Extracted records START

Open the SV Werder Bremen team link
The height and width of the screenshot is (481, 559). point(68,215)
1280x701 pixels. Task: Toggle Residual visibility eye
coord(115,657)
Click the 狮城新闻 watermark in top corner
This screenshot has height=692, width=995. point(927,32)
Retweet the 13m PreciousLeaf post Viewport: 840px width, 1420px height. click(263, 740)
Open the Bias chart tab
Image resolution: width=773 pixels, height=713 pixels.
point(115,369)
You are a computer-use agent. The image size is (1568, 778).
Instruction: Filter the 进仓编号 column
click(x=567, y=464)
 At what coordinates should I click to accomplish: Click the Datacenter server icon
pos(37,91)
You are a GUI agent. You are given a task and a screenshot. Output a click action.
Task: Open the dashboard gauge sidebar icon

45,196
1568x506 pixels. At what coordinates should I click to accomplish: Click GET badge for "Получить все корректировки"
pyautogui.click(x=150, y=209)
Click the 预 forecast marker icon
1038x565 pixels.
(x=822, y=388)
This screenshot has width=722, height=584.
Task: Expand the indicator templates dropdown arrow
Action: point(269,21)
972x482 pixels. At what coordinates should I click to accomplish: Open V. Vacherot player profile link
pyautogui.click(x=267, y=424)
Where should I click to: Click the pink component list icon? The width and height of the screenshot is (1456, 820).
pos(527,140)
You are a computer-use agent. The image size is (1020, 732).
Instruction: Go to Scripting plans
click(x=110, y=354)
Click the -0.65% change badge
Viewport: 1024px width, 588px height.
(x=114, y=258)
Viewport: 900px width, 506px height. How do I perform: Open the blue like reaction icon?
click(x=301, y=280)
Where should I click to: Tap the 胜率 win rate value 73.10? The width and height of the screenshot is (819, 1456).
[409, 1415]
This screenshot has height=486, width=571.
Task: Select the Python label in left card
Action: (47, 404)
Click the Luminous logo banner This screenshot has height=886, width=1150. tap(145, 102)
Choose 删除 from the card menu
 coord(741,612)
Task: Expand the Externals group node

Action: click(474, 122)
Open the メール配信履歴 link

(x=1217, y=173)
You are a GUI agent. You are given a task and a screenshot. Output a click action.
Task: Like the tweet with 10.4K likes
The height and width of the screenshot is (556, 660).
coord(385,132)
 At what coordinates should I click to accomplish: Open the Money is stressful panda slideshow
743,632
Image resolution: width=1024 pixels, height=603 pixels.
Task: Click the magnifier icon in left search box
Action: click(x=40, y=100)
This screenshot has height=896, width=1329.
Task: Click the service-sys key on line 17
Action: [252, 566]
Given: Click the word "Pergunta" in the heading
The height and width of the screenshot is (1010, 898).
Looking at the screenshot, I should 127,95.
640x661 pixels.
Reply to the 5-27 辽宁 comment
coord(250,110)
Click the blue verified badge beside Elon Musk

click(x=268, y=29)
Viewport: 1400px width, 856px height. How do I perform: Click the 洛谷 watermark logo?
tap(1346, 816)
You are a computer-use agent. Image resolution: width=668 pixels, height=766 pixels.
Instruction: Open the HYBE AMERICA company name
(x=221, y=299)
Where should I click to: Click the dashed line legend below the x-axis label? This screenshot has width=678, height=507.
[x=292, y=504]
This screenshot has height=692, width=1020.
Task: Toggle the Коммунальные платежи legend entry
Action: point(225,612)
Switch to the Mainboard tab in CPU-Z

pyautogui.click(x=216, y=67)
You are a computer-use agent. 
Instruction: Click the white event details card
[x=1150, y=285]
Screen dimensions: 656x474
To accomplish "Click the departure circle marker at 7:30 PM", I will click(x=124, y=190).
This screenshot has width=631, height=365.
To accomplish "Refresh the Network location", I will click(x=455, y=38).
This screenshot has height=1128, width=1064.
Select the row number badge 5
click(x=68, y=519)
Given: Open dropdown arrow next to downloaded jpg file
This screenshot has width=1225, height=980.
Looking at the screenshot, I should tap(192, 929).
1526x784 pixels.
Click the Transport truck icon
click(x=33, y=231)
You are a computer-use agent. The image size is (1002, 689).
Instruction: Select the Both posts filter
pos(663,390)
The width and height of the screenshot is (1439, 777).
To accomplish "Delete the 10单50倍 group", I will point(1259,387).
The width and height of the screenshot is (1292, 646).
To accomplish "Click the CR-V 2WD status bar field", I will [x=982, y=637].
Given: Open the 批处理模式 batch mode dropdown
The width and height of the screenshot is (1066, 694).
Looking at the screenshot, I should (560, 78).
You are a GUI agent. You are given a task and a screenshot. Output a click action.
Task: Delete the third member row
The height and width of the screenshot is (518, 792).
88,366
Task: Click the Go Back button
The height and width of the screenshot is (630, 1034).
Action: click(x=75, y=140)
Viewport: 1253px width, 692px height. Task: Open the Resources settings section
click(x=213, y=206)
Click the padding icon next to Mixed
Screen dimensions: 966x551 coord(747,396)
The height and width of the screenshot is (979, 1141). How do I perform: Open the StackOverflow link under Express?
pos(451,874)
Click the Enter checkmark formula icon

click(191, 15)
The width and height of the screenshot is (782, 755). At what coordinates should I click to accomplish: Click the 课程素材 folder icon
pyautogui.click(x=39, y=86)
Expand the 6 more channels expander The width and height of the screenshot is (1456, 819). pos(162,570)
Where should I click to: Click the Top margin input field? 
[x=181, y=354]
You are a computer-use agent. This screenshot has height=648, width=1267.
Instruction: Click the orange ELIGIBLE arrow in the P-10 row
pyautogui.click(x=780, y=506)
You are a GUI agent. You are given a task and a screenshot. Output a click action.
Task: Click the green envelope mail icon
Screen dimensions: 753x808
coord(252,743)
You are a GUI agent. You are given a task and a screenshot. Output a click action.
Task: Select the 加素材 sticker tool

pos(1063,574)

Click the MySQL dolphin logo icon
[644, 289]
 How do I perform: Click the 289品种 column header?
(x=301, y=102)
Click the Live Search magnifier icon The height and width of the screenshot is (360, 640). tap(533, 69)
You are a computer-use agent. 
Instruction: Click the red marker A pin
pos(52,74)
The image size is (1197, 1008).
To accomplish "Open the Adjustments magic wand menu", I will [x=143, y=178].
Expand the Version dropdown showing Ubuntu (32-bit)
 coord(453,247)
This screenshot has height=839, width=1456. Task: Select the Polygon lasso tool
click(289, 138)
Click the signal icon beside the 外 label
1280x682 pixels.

Extracted records END

__Task details__: If a line above holds the word "computer", copy it.

__Output__:
You are a computer-use agent. The image size is (1568, 778).
You are a computer-use agent. The image size is (1020, 732).
You are a computer-use agent. Image resolution: width=668 pixels, height=766 pixels.
You are a computer-use agent. 
You are a computer-use agent. The image size is (1002, 689).
You are a computer-use agent. This screenshot has height=648, width=1267.
You are a computer-use agent. 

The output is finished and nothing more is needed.